Information provided

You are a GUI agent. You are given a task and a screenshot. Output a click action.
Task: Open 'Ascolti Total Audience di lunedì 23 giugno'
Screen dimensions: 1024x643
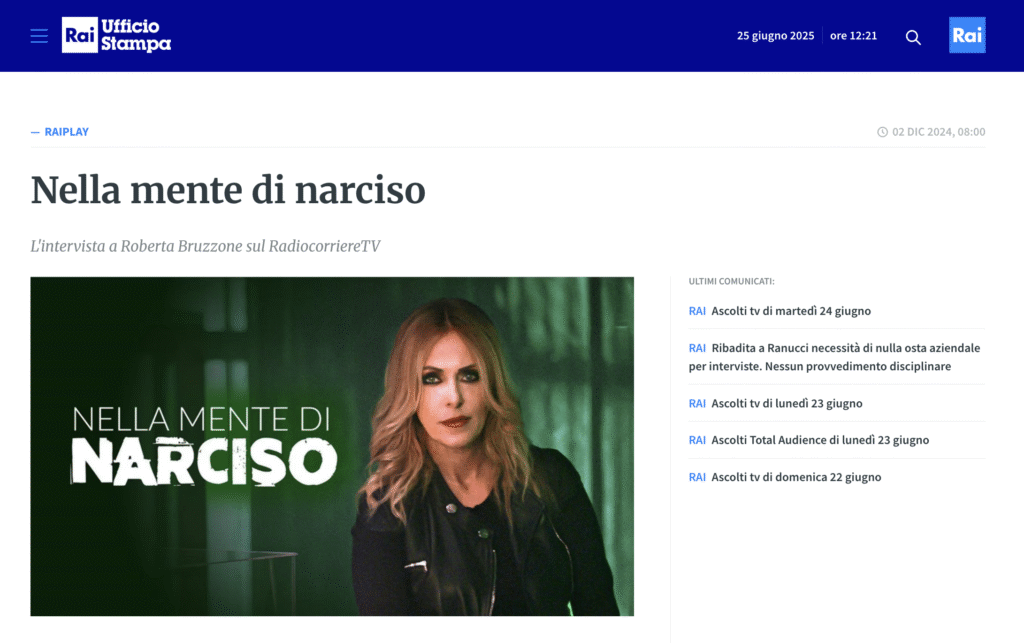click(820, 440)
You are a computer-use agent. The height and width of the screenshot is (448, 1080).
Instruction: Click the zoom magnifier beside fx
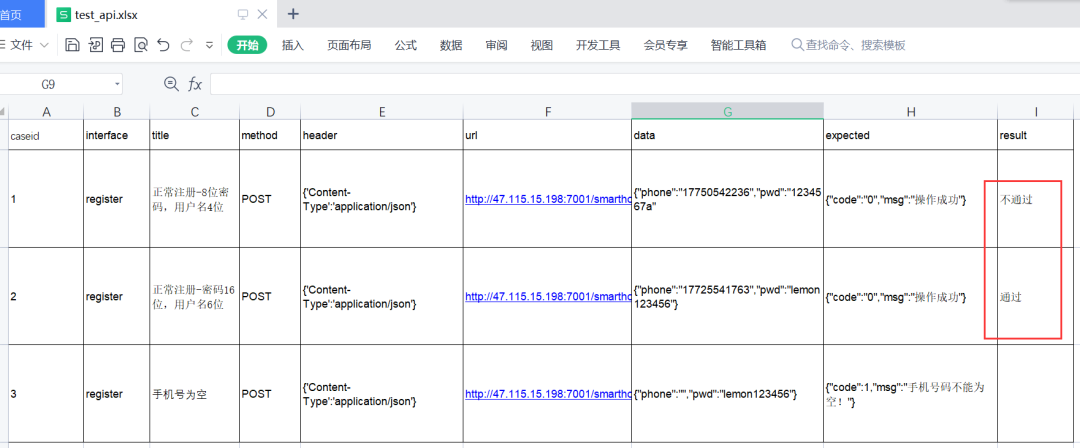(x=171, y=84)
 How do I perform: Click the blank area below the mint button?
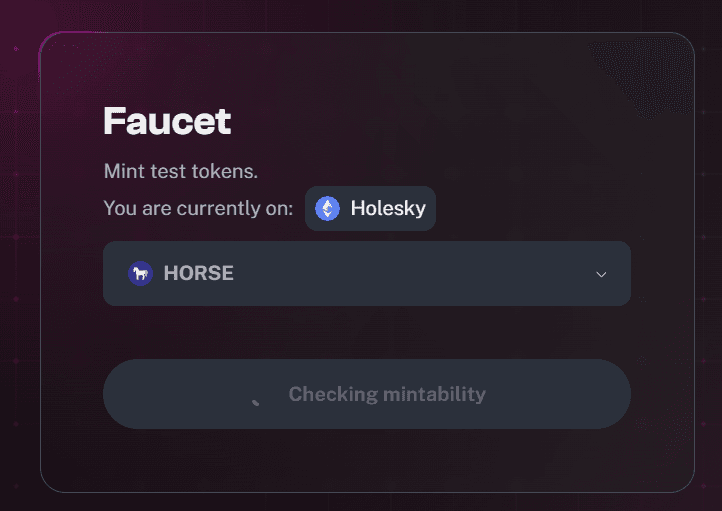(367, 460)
* * *
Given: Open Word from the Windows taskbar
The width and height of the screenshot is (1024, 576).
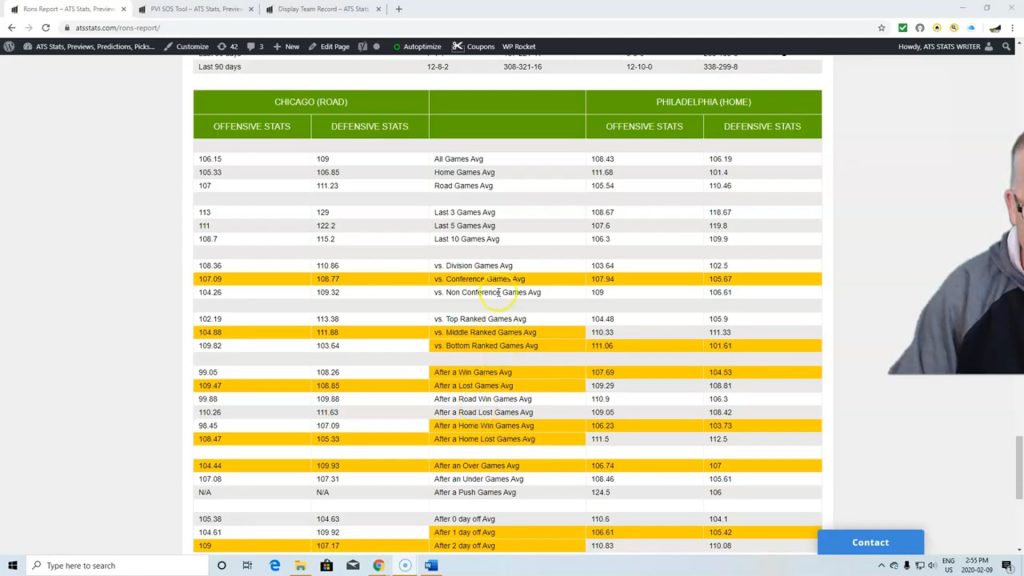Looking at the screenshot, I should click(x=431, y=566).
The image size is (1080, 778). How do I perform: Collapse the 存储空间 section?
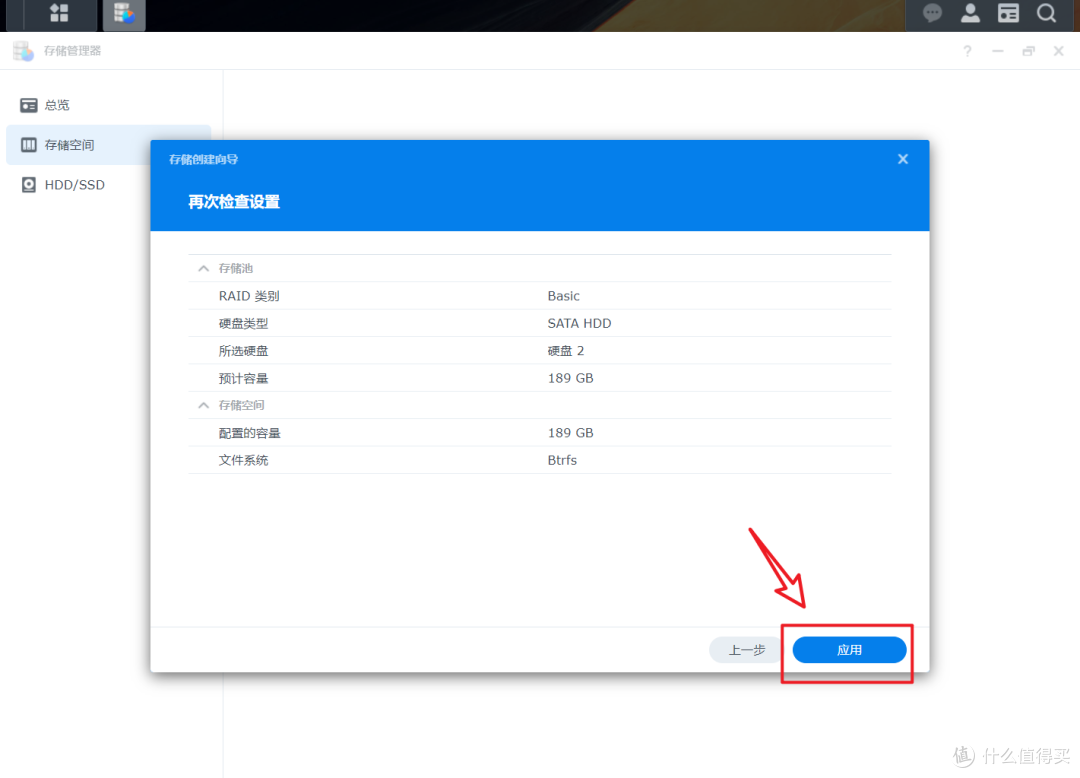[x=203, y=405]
...
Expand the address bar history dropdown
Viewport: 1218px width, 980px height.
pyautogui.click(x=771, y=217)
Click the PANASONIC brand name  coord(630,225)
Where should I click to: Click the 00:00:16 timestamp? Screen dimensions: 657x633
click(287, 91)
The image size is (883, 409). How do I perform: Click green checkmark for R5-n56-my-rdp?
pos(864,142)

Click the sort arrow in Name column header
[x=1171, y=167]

Requirements
Copy the lines starting at the one containing "Where should I" and ending at the one containing "[x=1171, y=167]", and substitute "check mark" for "checkmark" while leaving everything else unchanged.

The result
Where should I click to: Click the 00:00:16 timestamp? Screen dimensions: 657x633
click(287, 91)
The image size is (883, 409). How do I perform: Click green check mark for R5-n56-my-rdp?
pos(864,142)

Click the sort arrow in Name column header
[x=1171, y=167]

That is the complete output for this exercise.